## Exercise instructions
There is a line below that contains "The width and height of the screenshot is (1021, 543).". Please reproduce it and all following lines exactly, through the final one.

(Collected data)
::::::::::

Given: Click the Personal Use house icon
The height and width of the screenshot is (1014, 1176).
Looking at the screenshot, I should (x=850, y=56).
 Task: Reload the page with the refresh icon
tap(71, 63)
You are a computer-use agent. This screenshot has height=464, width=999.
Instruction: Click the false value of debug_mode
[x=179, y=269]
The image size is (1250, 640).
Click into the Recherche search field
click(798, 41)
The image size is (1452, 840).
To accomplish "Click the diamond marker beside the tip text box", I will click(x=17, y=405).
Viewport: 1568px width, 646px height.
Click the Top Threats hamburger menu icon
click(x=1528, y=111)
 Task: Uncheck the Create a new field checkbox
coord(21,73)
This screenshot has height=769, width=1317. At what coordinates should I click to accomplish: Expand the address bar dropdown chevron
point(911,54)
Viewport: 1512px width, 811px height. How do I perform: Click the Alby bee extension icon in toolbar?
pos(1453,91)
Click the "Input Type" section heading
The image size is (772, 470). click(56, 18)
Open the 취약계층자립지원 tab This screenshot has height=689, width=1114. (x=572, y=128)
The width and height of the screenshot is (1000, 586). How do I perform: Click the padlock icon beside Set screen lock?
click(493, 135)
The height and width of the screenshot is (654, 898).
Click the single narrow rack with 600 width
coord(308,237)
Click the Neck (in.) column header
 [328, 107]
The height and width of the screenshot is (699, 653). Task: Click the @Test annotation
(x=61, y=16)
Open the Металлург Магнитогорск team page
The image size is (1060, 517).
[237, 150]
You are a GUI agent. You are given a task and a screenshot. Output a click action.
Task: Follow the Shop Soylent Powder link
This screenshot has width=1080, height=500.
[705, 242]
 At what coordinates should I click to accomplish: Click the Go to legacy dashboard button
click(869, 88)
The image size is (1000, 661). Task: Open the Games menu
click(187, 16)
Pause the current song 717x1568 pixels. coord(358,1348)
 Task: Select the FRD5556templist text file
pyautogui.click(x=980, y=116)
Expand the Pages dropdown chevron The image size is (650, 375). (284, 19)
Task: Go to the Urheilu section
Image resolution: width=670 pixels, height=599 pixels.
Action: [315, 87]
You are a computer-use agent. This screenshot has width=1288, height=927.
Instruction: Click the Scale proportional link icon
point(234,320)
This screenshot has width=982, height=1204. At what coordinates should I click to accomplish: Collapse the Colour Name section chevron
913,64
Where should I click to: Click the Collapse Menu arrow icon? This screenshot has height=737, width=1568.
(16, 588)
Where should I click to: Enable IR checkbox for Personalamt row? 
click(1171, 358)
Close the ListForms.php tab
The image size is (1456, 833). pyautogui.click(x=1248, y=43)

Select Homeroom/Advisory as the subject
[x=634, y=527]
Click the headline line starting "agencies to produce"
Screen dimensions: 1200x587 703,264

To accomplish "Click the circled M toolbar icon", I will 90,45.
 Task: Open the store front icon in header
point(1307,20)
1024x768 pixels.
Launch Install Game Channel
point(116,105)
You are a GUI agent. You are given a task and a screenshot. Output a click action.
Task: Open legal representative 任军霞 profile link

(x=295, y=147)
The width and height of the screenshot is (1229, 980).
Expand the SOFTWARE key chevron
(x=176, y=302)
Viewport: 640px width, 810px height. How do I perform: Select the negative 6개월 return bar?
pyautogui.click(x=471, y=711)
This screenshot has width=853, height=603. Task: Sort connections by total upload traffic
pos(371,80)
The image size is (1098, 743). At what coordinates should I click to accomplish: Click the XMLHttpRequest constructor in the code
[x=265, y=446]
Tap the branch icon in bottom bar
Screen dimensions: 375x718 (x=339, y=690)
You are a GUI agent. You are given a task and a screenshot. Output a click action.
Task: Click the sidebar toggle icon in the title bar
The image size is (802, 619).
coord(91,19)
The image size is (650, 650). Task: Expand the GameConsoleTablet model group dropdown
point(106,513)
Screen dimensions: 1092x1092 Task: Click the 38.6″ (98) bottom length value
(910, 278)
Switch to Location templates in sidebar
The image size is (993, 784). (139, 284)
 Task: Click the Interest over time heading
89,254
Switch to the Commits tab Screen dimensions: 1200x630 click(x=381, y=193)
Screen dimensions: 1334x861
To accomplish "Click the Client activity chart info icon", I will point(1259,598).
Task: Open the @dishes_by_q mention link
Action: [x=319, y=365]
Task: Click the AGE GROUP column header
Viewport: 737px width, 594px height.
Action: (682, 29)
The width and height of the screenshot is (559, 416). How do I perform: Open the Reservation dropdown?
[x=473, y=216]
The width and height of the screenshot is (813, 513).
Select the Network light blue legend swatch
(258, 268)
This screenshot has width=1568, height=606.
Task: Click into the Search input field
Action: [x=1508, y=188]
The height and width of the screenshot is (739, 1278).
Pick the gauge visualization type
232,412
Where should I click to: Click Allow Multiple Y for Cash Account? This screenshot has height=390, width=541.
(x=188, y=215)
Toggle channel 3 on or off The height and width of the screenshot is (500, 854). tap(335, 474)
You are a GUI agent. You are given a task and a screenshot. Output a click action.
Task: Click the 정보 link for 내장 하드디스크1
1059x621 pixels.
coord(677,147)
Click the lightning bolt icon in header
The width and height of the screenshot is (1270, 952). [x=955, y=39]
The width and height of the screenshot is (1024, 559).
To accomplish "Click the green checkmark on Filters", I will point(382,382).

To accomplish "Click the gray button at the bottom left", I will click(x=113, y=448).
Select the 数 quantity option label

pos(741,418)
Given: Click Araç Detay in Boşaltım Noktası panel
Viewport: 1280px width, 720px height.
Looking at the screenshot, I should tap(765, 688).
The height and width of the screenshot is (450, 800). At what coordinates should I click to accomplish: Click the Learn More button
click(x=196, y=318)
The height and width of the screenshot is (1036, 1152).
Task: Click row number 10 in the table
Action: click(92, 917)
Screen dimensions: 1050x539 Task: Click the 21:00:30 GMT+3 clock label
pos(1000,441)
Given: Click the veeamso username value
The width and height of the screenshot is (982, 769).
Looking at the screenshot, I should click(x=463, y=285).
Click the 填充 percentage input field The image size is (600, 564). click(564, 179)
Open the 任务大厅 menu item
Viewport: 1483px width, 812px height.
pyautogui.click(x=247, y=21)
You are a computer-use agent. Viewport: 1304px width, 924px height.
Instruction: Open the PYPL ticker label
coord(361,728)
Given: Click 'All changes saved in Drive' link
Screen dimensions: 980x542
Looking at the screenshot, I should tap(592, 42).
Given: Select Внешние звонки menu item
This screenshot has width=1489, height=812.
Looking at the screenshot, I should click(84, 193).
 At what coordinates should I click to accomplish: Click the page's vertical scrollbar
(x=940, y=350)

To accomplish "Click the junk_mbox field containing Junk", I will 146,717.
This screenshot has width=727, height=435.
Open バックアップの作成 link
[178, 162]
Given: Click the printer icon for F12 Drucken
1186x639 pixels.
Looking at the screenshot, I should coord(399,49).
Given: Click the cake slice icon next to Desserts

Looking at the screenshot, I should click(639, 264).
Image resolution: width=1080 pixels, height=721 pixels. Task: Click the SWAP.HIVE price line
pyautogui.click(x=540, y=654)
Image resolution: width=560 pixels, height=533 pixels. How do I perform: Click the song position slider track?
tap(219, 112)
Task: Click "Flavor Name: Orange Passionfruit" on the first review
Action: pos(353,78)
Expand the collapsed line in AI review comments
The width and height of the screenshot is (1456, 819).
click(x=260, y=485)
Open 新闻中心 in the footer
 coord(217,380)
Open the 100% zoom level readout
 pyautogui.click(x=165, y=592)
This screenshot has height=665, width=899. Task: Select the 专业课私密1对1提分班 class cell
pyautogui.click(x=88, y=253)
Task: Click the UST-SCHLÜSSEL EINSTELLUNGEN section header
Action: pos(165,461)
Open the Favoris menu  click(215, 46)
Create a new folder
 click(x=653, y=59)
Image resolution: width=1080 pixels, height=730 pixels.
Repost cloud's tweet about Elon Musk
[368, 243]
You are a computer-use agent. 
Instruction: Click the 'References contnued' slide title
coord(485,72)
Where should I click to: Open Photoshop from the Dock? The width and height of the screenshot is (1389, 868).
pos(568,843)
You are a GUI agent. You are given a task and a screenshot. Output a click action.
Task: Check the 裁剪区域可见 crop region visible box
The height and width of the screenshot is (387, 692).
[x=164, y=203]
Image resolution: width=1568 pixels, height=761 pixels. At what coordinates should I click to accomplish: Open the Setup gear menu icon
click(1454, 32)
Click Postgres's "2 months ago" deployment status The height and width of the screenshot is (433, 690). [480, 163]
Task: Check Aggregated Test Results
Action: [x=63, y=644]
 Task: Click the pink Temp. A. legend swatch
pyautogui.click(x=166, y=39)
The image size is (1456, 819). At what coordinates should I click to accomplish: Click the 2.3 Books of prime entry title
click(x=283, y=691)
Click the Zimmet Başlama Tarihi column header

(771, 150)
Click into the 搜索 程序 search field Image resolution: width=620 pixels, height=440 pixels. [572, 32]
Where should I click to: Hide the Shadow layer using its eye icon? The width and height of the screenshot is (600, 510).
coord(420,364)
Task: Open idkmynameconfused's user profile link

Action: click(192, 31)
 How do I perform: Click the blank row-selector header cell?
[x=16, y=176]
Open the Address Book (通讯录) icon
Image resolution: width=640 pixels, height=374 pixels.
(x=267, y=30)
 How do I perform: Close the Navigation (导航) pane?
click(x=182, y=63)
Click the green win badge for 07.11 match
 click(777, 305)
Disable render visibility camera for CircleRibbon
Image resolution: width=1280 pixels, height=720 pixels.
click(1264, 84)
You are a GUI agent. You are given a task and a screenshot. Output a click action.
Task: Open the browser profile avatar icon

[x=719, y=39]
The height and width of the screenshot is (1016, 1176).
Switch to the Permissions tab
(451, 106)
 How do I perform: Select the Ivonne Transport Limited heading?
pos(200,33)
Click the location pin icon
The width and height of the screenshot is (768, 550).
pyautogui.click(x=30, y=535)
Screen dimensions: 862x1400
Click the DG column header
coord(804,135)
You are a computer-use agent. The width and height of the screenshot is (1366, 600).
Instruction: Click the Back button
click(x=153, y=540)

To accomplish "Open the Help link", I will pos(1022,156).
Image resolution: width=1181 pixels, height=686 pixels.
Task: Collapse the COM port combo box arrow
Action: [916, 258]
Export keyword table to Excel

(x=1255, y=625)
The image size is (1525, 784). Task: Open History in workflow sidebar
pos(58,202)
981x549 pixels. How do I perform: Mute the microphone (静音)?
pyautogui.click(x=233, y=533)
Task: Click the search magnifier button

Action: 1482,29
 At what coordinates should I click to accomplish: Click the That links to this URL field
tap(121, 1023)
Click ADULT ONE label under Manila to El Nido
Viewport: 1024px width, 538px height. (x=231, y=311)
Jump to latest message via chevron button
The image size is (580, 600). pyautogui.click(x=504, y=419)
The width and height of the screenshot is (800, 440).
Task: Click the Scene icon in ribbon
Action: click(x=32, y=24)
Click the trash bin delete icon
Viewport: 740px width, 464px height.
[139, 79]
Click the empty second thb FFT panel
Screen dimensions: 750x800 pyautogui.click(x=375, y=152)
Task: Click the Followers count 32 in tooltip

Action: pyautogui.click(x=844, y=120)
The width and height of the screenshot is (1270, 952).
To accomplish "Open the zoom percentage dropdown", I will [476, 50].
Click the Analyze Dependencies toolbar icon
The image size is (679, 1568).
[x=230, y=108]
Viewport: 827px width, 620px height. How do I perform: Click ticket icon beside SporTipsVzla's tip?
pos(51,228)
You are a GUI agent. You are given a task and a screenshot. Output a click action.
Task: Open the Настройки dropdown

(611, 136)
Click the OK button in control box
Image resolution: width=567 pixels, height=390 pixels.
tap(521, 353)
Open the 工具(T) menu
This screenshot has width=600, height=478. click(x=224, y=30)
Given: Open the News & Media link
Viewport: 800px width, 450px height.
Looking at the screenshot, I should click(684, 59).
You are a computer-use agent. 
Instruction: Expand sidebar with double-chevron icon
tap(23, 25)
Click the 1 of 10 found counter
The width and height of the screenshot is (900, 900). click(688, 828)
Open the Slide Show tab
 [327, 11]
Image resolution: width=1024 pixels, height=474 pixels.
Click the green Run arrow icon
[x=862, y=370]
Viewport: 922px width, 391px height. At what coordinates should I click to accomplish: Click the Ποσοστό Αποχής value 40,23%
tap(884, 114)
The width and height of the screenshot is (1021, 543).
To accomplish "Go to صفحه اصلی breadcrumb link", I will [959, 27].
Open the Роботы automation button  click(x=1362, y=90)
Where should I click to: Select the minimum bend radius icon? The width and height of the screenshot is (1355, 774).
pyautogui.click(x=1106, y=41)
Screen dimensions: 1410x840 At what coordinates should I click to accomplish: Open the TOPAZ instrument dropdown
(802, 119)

::::::::::

## Expected output
The width and height of the screenshot is (1021, 543).
To accomplish "Go to صفحه اصلی breadcrumb link", I will [959, 27].
Open the Роботы automation button  click(x=1362, y=90)
Where should I click to: Select the minimum bend radius icon? The width and height of the screenshot is (1355, 774).
pyautogui.click(x=1106, y=41)
Screen dimensions: 1410x840 At what coordinates should I click to accomplish: Open the TOPAZ instrument dropdown
(802, 119)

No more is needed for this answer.